Could you update the material below by changing every "icon" to "button" and keeping everything else the same? Leave the pictures out of your version.

INPUT RECORDS>
■ ■ ■ ■ ■

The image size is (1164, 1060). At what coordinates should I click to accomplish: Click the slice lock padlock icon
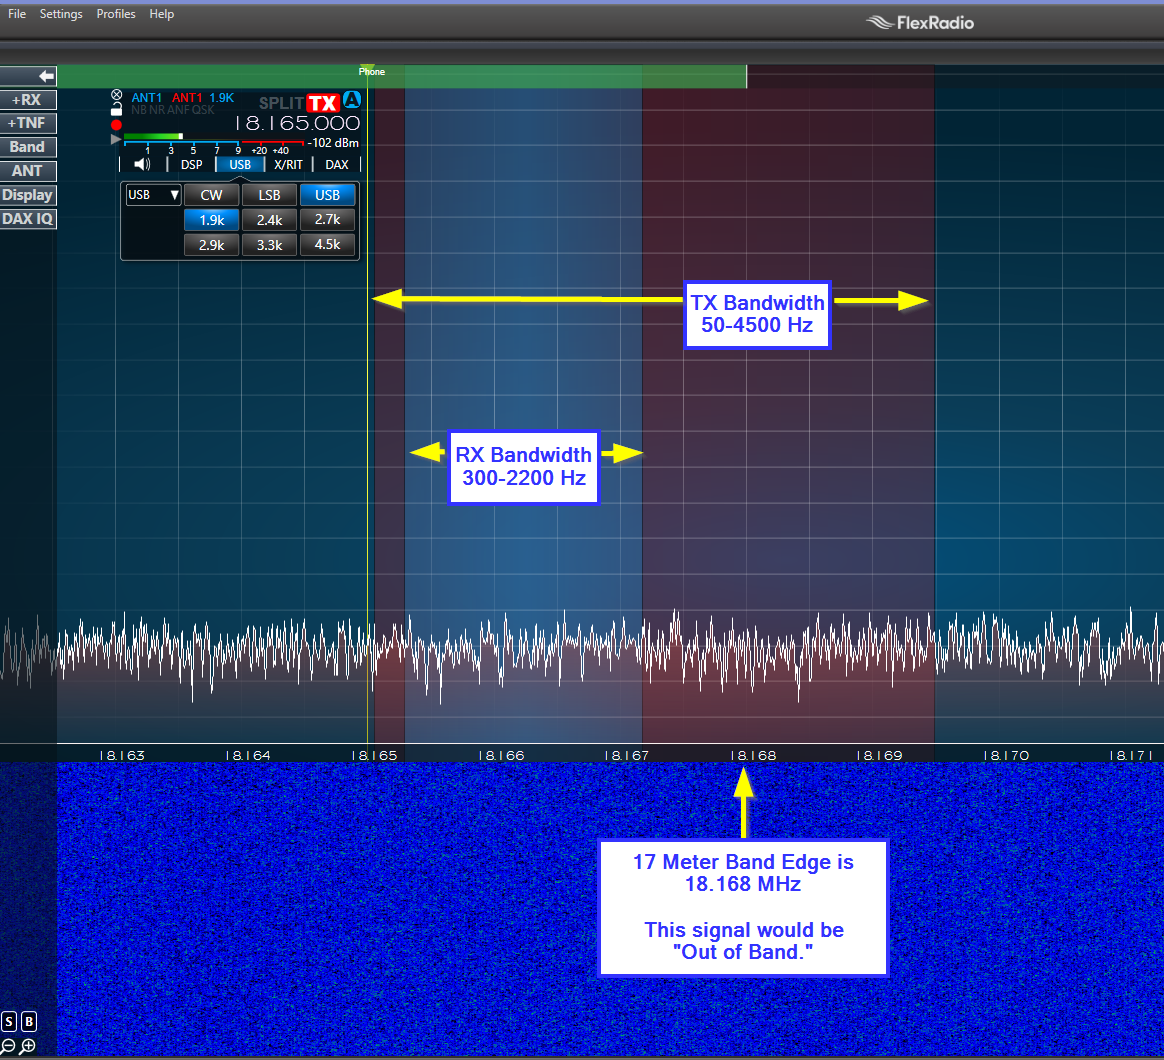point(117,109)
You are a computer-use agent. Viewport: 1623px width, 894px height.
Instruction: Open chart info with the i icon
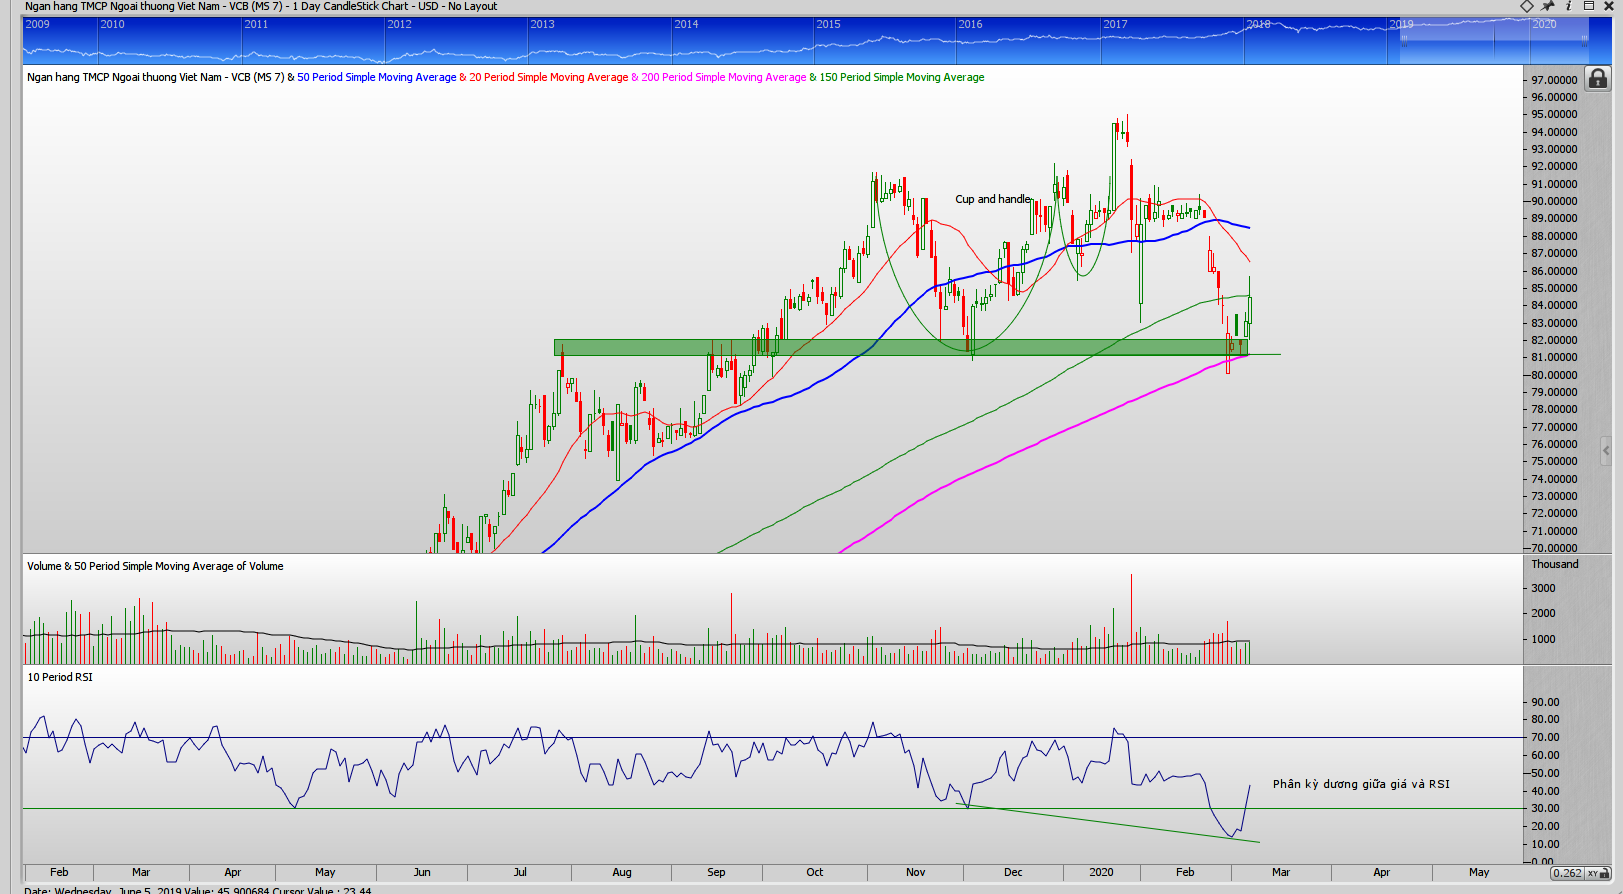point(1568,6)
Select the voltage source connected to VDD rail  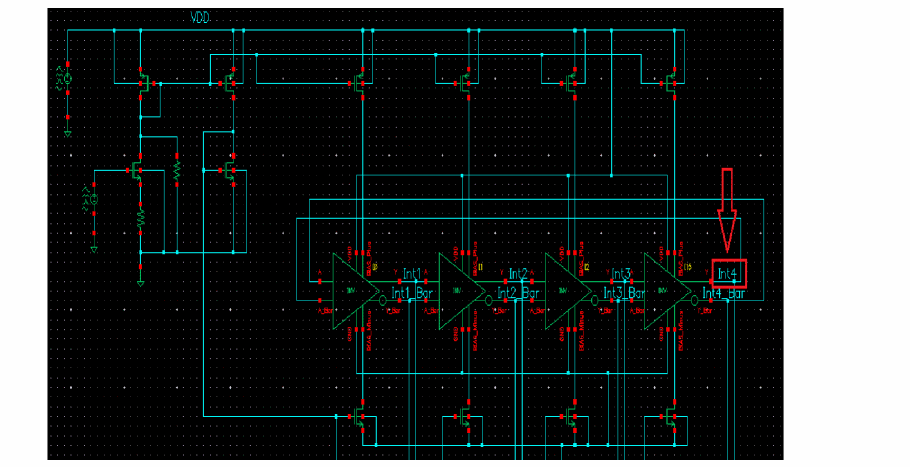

■ ■ ■ ■ ■

WRITTEN ANSWER>
The image size is (1164, 1060). At what coordinates should I click to accomplish: Click the slice lock padlock button
point(117,109)
You are a computer-use agent. Viewport: 1623px width, 894px height.
Instruction: Open chart info with the i button
point(1568,6)
Select the voltage source connected to VDD rail  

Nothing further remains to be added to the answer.